Records supplied:
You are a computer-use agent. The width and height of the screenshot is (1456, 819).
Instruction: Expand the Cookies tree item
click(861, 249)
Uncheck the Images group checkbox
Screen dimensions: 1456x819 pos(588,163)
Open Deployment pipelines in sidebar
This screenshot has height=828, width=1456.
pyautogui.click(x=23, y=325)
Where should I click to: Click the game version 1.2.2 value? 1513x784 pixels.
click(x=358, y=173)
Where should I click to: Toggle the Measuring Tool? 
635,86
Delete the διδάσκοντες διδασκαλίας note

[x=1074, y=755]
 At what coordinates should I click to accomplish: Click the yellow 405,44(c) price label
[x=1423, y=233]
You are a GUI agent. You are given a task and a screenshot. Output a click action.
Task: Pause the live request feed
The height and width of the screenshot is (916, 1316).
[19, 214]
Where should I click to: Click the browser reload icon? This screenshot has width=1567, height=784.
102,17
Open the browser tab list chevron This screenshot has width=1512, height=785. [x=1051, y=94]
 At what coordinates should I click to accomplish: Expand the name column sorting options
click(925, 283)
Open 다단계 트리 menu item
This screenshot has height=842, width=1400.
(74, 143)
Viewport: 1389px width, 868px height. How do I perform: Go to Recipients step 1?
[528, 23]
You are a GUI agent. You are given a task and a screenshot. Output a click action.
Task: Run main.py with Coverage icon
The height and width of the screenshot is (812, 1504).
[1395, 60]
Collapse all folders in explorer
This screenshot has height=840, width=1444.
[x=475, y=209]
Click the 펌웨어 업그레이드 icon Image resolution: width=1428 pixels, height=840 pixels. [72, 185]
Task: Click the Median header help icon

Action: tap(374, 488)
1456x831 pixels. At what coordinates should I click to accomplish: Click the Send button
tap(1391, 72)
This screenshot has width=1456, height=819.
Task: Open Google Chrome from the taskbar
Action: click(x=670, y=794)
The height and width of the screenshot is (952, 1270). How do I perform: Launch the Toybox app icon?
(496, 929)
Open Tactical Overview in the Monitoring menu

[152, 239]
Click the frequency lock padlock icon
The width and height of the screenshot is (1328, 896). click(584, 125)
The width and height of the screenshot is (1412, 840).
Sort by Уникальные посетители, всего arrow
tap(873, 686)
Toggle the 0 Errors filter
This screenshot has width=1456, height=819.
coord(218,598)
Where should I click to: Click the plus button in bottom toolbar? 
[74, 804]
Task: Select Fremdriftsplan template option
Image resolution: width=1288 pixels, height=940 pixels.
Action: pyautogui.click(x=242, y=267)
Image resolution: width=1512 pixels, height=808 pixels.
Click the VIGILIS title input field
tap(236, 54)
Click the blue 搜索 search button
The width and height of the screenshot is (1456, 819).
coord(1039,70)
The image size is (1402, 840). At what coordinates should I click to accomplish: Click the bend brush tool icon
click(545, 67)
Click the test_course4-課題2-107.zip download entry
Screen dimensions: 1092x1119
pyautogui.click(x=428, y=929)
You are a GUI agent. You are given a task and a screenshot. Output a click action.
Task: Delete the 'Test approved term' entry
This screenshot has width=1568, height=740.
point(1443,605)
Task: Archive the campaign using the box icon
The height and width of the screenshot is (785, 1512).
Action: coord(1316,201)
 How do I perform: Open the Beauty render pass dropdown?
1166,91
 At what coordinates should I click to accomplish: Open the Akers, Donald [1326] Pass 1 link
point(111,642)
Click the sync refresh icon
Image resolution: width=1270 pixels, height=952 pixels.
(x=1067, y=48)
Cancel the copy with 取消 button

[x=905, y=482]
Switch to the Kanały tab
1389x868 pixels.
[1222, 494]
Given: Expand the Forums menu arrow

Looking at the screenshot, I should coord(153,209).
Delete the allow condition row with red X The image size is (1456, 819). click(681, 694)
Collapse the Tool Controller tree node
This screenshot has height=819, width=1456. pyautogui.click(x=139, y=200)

Instructions for the task: Write out all the data exactly.

Problem solution:
You are a computer-use agent. The width and height of the screenshot is (1456, 819).
Instruction: Expand the Cookies tree item
click(861, 249)
Uncheck the Images group checkbox
Screen dimensions: 1456x819 pos(588,163)
Open Deployment pipelines in sidebar
This screenshot has height=828, width=1456.
pyautogui.click(x=23, y=325)
Where should I click to: Click the game version 1.2.2 value? 1513x784 pixels.
click(x=358, y=173)
Where should I click to: Toggle the Measuring Tool? 
635,86
Delete the διδάσκοντες διδασκαλίας note

[x=1074, y=755]
 At what coordinates should I click to accomplish: Click the yellow 405,44(c) price label
[x=1423, y=233]
You are a GUI agent. You are given a task and a screenshot. Output a click action.
Task: Pause the live request feed
The height and width of the screenshot is (916, 1316).
[19, 214]
Where should I click to: Click the browser reload icon? This screenshot has width=1567, height=784.
102,17
Open the browser tab list chevron This screenshot has width=1512, height=785. [x=1051, y=94]
 At what coordinates should I click to accomplish: Expand the name column sorting options
click(925, 283)
Open 다단계 트리 menu item
This screenshot has height=842, width=1400.
(74, 143)
Viewport: 1389px width, 868px height. How do I perform: Go to Recipients step 1?
[528, 23]
You are a GUI agent. You are given a task and a screenshot. Output a click action.
Task: Run main.py with Coverage icon
The height and width of the screenshot is (812, 1504).
[1395, 60]
Collapse all folders in explorer
This screenshot has height=840, width=1444.
[x=475, y=209]
Click the 펌웨어 업그레이드 icon Image resolution: width=1428 pixels, height=840 pixels. [72, 185]
Task: Click the Median header help icon

Action: tap(374, 488)
1456x831 pixels. At what coordinates should I click to accomplish: Click the Send button
tap(1391, 72)
This screenshot has width=1456, height=819.
Task: Open Google Chrome from the taskbar
Action: click(x=670, y=794)
The height and width of the screenshot is (952, 1270). How do I perform: Launch the Toybox app icon?
(496, 929)
Open Tactical Overview in the Monitoring menu

[152, 239]
Click the frequency lock padlock icon
The width and height of the screenshot is (1328, 896). click(584, 125)
The width and height of the screenshot is (1412, 840).
Sort by Уникальные посетители, всего arrow
tap(873, 686)
Toggle the 0 Errors filter
This screenshot has width=1456, height=819.
coord(218,598)
Where should I click to: Click the plus button in bottom toolbar? 
[74, 804]
Task: Select Fremdriftsplan template option
Image resolution: width=1288 pixels, height=940 pixels.
Action: pyautogui.click(x=242, y=267)
Image resolution: width=1512 pixels, height=808 pixels.
Click the VIGILIS title input field
tap(236, 54)
Click the blue 搜索 search button
The width and height of the screenshot is (1456, 819).
coord(1039,70)
The image size is (1402, 840). At what coordinates should I click to accomplish: Click the bend brush tool icon
click(545, 67)
Click the test_course4-課題2-107.zip download entry
Screen dimensions: 1092x1119
pyautogui.click(x=428, y=929)
You are a GUI agent. You are given a task and a screenshot. Output a click action.
Task: Delete the 'Test approved term' entry
This screenshot has width=1568, height=740.
point(1443,605)
Task: Archive the campaign using the box icon
The height and width of the screenshot is (785, 1512).
Action: coord(1316,201)
 How do I perform: Open the Beauty render pass dropdown?
1166,91
 At what coordinates should I click to accomplish: Open the Akers, Donald [1326] Pass 1 link
point(111,642)
Click the sync refresh icon
Image resolution: width=1270 pixels, height=952 pixels.
(x=1067, y=48)
Cancel the copy with 取消 button

[x=905, y=482]
Switch to the Kanały tab
1389x868 pixels.
[1222, 494]
Given: Expand the Forums menu arrow

Looking at the screenshot, I should coord(153,209).
Delete the allow condition row with red X The image size is (1456, 819). click(681, 694)
Collapse the Tool Controller tree node
This screenshot has height=819, width=1456. pyautogui.click(x=139, y=200)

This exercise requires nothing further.